Repository files navigation

Pocket LLM Logo

Pocket LLM

Pocket LLM is a privacy-first local AI assistant that runs entirely on your device.
It enables on-device Local Language Model (LLM) inference using GGUF models with llama_cpp_dart, allowing you to chat with AI without sending your data to external servers.

Unlike most AI apps that rely on cloud APIs, Pocket LLM performs all inference locally on your phone or desktop. Your prompts, conversations, and models remain fully under your control, making it suitable for users who value privacy, offline capability, and ownership of their data.

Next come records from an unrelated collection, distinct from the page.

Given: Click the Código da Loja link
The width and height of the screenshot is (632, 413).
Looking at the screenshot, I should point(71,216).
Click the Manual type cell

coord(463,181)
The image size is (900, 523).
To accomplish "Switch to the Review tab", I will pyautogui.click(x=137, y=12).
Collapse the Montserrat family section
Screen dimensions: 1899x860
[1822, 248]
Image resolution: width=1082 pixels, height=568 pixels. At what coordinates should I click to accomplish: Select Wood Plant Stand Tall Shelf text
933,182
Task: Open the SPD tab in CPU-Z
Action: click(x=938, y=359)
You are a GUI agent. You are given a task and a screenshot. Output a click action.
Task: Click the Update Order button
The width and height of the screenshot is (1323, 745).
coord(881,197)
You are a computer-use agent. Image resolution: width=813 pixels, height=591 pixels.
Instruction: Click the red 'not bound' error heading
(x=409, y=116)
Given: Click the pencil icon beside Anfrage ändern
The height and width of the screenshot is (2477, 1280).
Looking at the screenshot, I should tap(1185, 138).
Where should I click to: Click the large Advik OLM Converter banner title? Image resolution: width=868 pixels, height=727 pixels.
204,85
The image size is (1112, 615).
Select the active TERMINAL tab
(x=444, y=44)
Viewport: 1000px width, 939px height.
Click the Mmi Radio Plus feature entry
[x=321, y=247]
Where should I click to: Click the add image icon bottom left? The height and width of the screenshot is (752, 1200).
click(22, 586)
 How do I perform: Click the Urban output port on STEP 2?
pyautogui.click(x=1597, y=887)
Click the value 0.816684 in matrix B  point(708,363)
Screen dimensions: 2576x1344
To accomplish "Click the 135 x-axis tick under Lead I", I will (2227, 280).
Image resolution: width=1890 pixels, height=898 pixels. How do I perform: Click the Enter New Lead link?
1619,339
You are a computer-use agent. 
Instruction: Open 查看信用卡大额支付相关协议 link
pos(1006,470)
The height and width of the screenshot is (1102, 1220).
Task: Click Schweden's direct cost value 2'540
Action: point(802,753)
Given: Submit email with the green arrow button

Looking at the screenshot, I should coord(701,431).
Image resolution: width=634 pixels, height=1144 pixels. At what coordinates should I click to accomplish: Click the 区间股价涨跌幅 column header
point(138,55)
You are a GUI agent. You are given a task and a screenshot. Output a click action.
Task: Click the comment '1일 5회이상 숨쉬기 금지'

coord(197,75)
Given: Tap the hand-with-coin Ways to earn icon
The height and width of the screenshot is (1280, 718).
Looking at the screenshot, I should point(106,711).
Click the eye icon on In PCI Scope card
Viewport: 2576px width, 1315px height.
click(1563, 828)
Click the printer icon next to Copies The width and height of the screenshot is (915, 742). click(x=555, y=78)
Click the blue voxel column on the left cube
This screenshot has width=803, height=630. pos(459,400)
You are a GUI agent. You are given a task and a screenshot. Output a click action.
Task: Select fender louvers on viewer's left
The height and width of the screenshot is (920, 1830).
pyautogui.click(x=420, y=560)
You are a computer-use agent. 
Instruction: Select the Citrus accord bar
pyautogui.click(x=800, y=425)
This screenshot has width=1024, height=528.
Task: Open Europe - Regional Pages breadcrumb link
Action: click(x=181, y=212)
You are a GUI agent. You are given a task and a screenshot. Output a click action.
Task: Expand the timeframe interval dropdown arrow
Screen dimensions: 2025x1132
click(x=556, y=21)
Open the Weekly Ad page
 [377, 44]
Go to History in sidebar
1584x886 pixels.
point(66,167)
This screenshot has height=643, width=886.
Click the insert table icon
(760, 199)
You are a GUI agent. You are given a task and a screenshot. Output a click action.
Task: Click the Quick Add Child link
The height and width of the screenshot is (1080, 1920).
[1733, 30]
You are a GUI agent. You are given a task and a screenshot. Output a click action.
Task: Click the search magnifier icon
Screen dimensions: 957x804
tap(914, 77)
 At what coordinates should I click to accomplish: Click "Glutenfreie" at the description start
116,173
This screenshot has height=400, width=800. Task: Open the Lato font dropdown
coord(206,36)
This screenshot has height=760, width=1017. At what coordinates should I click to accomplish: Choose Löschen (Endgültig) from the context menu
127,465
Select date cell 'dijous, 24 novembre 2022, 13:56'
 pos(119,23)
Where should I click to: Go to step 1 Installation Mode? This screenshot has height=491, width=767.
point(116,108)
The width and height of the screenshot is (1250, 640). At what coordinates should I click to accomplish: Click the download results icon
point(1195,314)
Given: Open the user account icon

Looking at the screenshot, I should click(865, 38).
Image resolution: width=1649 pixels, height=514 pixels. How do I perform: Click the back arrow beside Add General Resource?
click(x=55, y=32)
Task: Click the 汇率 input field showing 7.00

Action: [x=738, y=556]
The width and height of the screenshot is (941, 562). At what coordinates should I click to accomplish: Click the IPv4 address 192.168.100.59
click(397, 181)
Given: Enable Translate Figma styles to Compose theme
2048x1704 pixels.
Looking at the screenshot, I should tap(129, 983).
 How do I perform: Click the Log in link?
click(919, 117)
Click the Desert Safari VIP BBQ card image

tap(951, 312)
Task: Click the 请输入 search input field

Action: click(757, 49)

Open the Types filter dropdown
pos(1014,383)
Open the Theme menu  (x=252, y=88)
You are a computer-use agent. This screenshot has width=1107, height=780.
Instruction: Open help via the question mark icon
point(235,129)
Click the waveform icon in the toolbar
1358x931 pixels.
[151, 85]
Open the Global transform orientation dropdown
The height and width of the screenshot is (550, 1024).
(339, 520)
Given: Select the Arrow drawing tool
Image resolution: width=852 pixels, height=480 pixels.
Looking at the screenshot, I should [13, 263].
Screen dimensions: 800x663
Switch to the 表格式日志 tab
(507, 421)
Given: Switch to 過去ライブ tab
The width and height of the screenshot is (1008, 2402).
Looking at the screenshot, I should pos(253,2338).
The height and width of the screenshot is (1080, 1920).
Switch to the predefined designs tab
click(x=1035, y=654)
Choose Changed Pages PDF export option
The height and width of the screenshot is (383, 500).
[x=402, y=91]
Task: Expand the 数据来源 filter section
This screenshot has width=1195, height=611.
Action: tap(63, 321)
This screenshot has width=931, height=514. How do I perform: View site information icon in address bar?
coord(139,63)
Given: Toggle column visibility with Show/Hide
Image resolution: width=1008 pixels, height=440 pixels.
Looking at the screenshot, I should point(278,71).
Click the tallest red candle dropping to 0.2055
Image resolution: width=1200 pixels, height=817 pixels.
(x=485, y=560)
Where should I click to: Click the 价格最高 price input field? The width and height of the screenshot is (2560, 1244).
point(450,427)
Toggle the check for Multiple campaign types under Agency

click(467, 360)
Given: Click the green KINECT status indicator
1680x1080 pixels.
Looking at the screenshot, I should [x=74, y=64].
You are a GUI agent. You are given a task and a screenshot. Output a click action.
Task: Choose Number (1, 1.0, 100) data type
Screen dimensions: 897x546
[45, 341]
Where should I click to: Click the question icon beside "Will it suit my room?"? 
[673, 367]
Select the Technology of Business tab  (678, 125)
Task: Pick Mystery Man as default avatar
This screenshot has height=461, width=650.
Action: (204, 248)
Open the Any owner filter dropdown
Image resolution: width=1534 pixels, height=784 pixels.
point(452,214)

The app is designed as a mobile-first local AI runtime that now also supports desktop workflows, providing a smooth chat experience with model downloads, streaming responses, and per-model chat memory — all running directly on-device.

Because inference happens locally:

  • No prompts leave your device
  • No cloud processing is required
  • No usage tracking of your conversations
  • Works even without an internet connection (after models are downloaded)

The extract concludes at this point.